TEXTE SOURCE:
Des branches aux planches, quand Thomas Brail et Patrick Scheyder font l’éloge de la forêt

Des branches aux planches, quand Thomas Brail et Patrick Scheyder font l’éloge de la forêt

Quand il n’est pas dans les branches, Thomas Brail se produit sur les planches. Dans le nouveau spectacle du pianiste engagé Patrick Scheyder, le défenseur des arbres fait l’éloge de la forêt.
06 May 2024
par Hélène Binet
4 minutes de lecture

L’un est pianiste, l’autre jardinier paysagiste. Dans un tout nouveau spectacle, Patrick Scheyder et Thomas Brail font de l’arbre, le combat poético-écolo qui dévoile la forêt des urgences climatiques.

Thomas Brail est un homme perché. Quand il est entré dans nos fils Facebook ou Instagram, c’était systématiquement accroché à une branche. On l’a vu 28 jours niché dans un platane en 2019 en face du ministère de la Transition écologique pour dénoncer l’abattage de platanes à Condom dans le Gers. En 2023, le long du tracé de la future autoroute A69. Puis sur le plancher des vaches de la passerelle Senghor à Paris pour une longue grève de la faim puis de la soif qui lui laisse encore aujourd’hui quelques traces. « J’ai pris un coup, j’ai mal dans le corps mais je reste droit face aux autorités. »

PROBLÈMES À RÉSOUDRE:
• a. Reproduisez le passage de l'article sur Thomas Brail et Patrick Scheyder, en commençant par « Quand il n’est » et en poursuivant jusqu'à « des urgences climatiques. ».
• b. Donnez la suite de l'article sur Thomas Brail et Patrick Scheyder, à partir de sa dernière phrase.

EXTRAIT DES DONNÉES:
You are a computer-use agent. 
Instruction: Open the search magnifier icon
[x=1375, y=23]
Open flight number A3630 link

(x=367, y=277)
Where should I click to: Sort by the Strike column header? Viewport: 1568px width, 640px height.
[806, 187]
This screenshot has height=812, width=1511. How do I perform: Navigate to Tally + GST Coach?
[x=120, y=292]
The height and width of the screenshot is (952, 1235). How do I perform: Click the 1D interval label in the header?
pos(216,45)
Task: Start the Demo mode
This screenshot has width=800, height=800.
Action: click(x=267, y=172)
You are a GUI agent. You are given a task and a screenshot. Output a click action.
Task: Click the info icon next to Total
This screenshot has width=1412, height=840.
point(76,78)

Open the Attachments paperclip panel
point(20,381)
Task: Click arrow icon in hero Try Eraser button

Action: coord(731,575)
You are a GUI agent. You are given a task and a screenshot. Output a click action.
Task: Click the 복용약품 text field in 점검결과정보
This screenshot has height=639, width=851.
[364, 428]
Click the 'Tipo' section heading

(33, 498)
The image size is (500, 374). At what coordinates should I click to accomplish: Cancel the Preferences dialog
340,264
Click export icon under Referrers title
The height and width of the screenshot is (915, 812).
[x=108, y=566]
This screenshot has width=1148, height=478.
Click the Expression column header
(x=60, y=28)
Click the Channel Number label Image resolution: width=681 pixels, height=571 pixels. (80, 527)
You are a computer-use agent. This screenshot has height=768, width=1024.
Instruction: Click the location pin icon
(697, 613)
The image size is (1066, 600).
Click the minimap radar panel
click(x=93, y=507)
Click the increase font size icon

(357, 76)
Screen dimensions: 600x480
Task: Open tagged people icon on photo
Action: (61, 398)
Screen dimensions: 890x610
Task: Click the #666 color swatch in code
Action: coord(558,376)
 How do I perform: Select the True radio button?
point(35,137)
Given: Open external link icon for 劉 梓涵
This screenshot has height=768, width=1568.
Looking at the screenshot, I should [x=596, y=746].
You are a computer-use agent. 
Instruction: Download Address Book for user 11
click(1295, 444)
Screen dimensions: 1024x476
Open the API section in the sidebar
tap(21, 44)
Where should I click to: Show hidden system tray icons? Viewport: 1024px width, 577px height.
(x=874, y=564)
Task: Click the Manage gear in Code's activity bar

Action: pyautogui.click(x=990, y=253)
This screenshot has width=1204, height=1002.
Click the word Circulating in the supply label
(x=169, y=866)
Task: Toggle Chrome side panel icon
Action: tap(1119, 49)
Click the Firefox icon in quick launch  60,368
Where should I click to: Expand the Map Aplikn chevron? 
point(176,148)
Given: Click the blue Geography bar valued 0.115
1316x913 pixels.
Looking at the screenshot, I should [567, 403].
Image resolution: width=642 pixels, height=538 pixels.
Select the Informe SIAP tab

RÉPONSES PAR TÂCHE:
• a.
Quand il n’est pas dans les branches, Thomas Brail se produit sur les planches. Dans le nouveau spectacle du pianiste engagé Patrick Scheyder, le défenseur des arbres fait l’éloge de la forêt.
06 May 2024
par Hélène Binet
4 minutes de lecture

L’un est pianiste, l’autre jardinier paysagiste. Dans un tout nouveau spectacle, Patrick Scheyder et Thomas Brail font de l’arbre, le combat poético-écolo qui dévoile la forêt des urgences climatiques.

• b.
Arbres de vie

Les arbres, pour Thomas, c’est un prolongement de lui-même, presque une seconde peau. « J’ai toujours grandi dans la nature avec des forêts, des ruisseaux, des rochers, confie le jardinier paysagiste devenu aussi arboriste-grimpeur. Chez moi, l’engagement a toujours existé mais il s’est révélé en 2019 quand des arbres devaient être abattus. J’ai pris conscience que les choses ne se passaient pas comme dans mon monde de Bisounours. » 

Thomas se sent investi d’une mission guidé par son métier, sa passion et son intuition et décide de créer le Groupe national de surveillance des arbres une association pour préserver ces êtres végétaux. Aussi, désormais, il prendra les cordes et les baudriers pour aller défendre le vivant. « C’est en grimpant dans les arbres qu’on peut les préserver. »

L’oeil du dico : Ecologie culturelle

À la base, c’est une théorie d’anthropologue (Julian Steward, années 50) : l’idée que les sociétés humaines s’adaptent à leur environnement, et que leur culture (organisation du travail, alimentation, logement…) découle en partie des contraintes de leur milieu. Cette pensée a influencé plein de champs, de l’archéologie au matérialisme culturel, en passant par l’anthropologie écologique.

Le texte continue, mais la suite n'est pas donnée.